Вечером я пошел в штабной кинематограф, я сидел в ложе. Когда потушили электричество, я написал на барьере синим карандашом:

«Я — блондинка, 22-х лет, с голубыми глазами. Но — кто же ты? Я жду?»

Я сделал жестокую вещь.

Это написал я, но у меня защемило сердце, я не мог сидеть в кинематографе. Я стал бродить меж скамеек, ушел на поселок, ходил вокруг костела, у которого не уцелело ни одного окна, и собрал букетик незабудок в канавке у кладбища. Когда я вернулся в кинематограф, я увидел, что в набитом кинематографе ложа была пуста: при мне вошел офицер, сел беззаботно, чтобы наслаждаться, прочел написанное мною — и стал другим человеком, я влил в него страшный яд, и он ушел из ложи. Я вышел За ним — он пошел к костелу. Я сделал жестокую вещь.

Это я написал о блондинке с голубыми глазами, — я шел и видел ее, и ждал ее, я, написавший.
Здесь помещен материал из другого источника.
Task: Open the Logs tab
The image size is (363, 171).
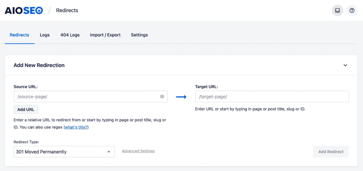Action: 45,35
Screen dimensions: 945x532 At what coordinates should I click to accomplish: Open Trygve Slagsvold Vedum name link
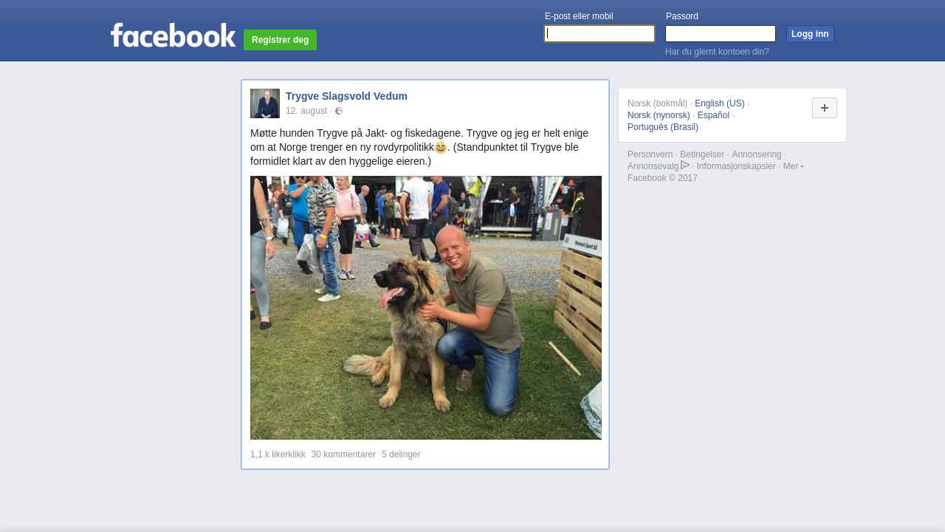(346, 96)
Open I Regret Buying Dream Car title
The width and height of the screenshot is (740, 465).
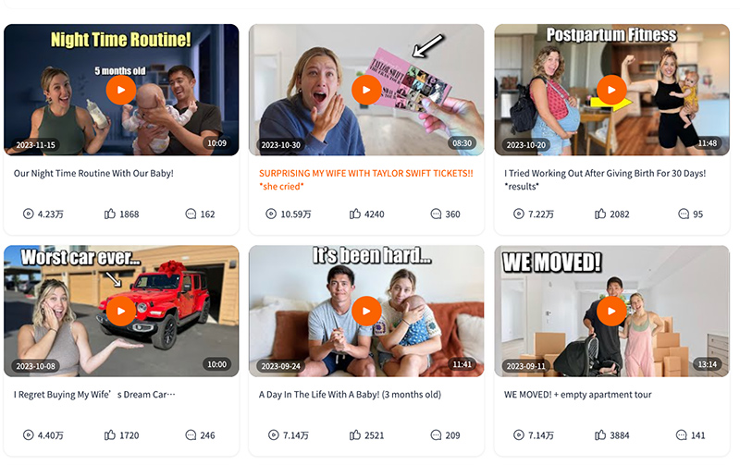(x=94, y=394)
Во мне играли сотни оркестров, но сердце было сщемлено, точно его взяли в руки. Больше всего — больше всего во всем мире — я любил и ждал несуществующую блондинку, которой я отдал бы все мое прекрасное.

Я не остался в кинематографе и поплелся в окопы. На холме стояли два громадных креста, я сел под ними и шептал, сжимая руки:

— Милая, милая, милая. Любимая, нежная. Я жду.
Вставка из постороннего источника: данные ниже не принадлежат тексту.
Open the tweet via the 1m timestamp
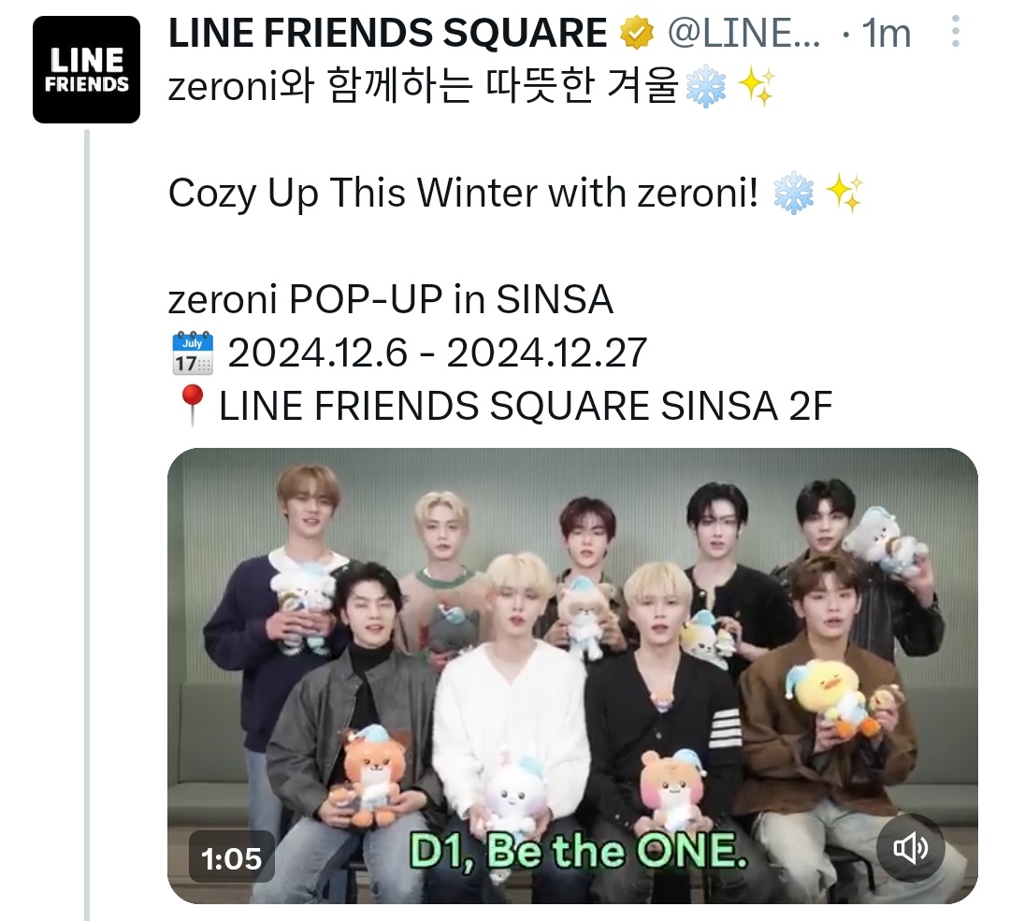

Там, вдалеке, взлетали зеленые ракеты, такие же, какие мы пускали над Окой. Потом забегали пальцы прожектора, моя гимнастерка стала белой, — и сейчас же около крестов упал снаряд: это заметили меня и стреляли по мне.

В землянку чикали пули: чик! — чик! — чик! Я лег на нары, зарылся головой в подушку. Мне было очень одиноко, и я шептал, вкладывая в слова всю нежность, какую имел:

— Милая, милая, милая…

III

Любовь.

Верить ли романтике, — что вот, через моря и горы и годы есть такая, необыкновенная, одна любовь, — всепобеждающая, всепокоряющая, всеобновляющая — любовь.

В штабном поезде, что стоял у Будслава и где жили штабные офицеры, знали, что такая любовь у поручика Агренева одна, на всю жизнь. Жене, женщине, девушке, любящей один раз, когда любовь — прекраснейшее и одно в жизни, — принять героические меры, пройти все штабы, все контрразведки, чтобы пробраться к любимому, чтобы увидеть любимого, ибо — одно сердце, огромное, в мире и больше ничего.

Купе поручика Агренева было в дальнем вагоне № 30–05.